This allows hot launch systems to be smaller and more lightweight
as compared to cold launch systems. However, the individual
canisters of a hot launch system must be designed to withstand the
temperature and pressure associate with igniting the missile within
the canister.
[0005] Not only must the canisters be designed to withstand the
canister flyout pressure during a successful missile egress but in
addition, the canister must be able to withstand an unsuccessful
missile egress or restrained firing scenario in which the missile
is ignited but otherwise fails to exit the canister. The restraint
means for the missile, i.e. the means for securing the missile in
its associated canister, could fail when the missile was fired.
Protection against the hazards associated with such restrained
firings was provided in the prior art launchers in the form of a
deluge and drain system. Provision for such a system undesirably
added to the complexity, cost, maintenance and weight of the
launcher. Increased weight is particularly undesirable when the
launcher is to be installed aboard a ship.
[0006] In order to further reduce both manufacturing costs and cell
weight, it would be advantageous to improve upon existing canister
design such that the weight of individual canisters can be reduced
while still providing exceptional performance in both restrained
firing and successful missile egress situations.
SUMMARY OF THE INVENTION
[0007] The present invention is directed to a missile canister for
use in a VLS that utilizes a variable obturator assembly. The
missile canister is generally rectangular in shape although may be
circular. The canister has a forward closure aligned with the nose
of a missile and an aft closure, aligned with the exhaust nozzles
of the missile. The canister generally includes internal missile
guide surfaces and booster lateral support assemblies for directing
the missile from the canister. The canister is defined by an outer
wall which maybe rectangular, square of circular.
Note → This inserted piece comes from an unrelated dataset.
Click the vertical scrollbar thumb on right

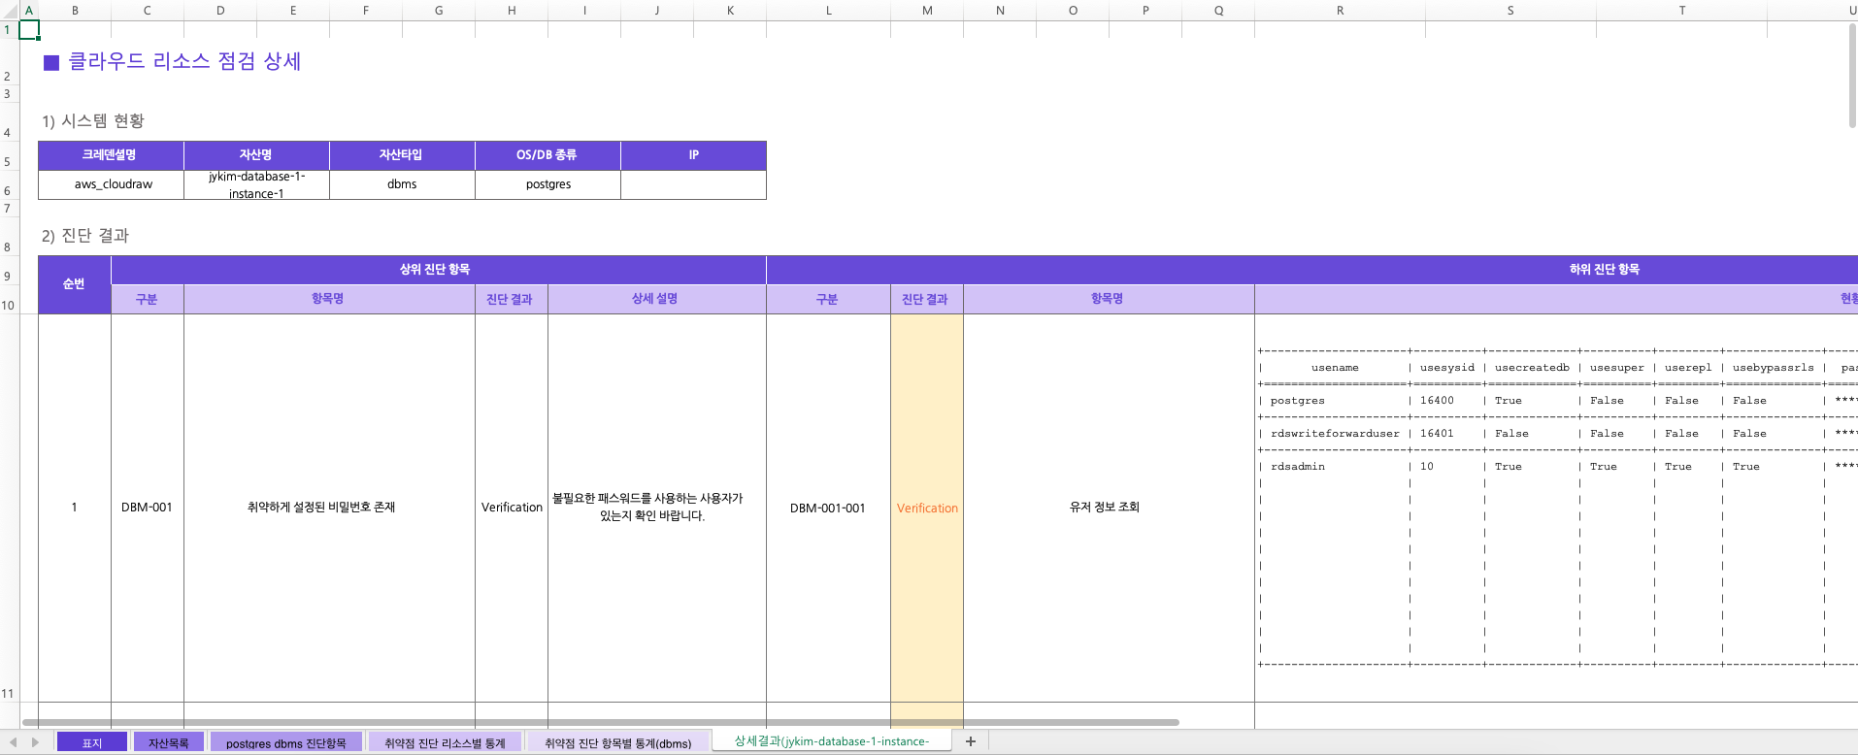tap(1852, 76)
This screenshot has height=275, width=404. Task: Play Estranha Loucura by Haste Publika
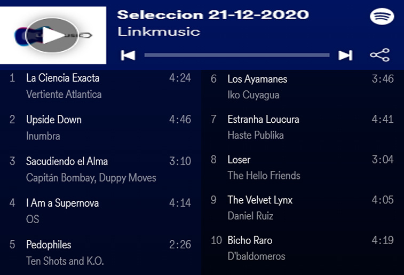point(263,119)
The canister will
also include an electrical assembly for connection of the firing
and control system to the missile within the canister.
[0008] At the aft closure end of the canister is an obturator. The
obturator is typically a plate like structure with a central
opening. The central opening seals around the missile exhaust
nozzle while the edges of the plate seal to the sides of the
canister. The obturator is positioned to control the flow of the
exhaust gas from the missile.
[0009] In the present invention, the obturator has a plurality of
gates. The variable obturator assembly can comprise a plurality of
gates that adjust based upon canister pressure at a base plate. In
a maximum pressure situation experienced during successful missile
egress from the canister, one or more of the gates can open in
response to canister flyout pressure so as to increase flow area
through the base plate, thereby reducing canister pressure. In a
restrained firing scenario, the plurality of gates remain closed
thereby preventing missile exhaust gases from flow up past the base
plate which could lead to heating of a rocket motor and
warhead.
[0010] In one representative embodiment, the variable obturator
assembly can comprise three individual gates that are mounted to
the base plate with a hinge assembly. Each gate can be forcibly
held in a closed position against the base plate with a spring
assembly. Each spring assembly can be selected to have a spring
force sufficient to hold the gate closed against the base plate
during a restrained firing event. At the same time, the spring
force is selected to be less than the canister flyout pressure such
that each gate rotatably opens with respect to the base plate
during missile egress.
[0011] In one aspect, the present invention is directed to a VLS
filled with missile canisters having a variable obturator
assembly.
[0012] In another aspect, the present invention is directed to a
missile canister comprising a variable obturator assembly.
[0013] In another aspect, the present invention is directed a
variable obturator assembly.
[0014] In another aspect, the present invention is directed to a
method of fabricating a missile canister having a variable
obturator assembly.
[0015] In another aspect, the present invention is directed to a
method of reducing canister flyout pressure with a variable
obturator assembly during missile egress from a VLS.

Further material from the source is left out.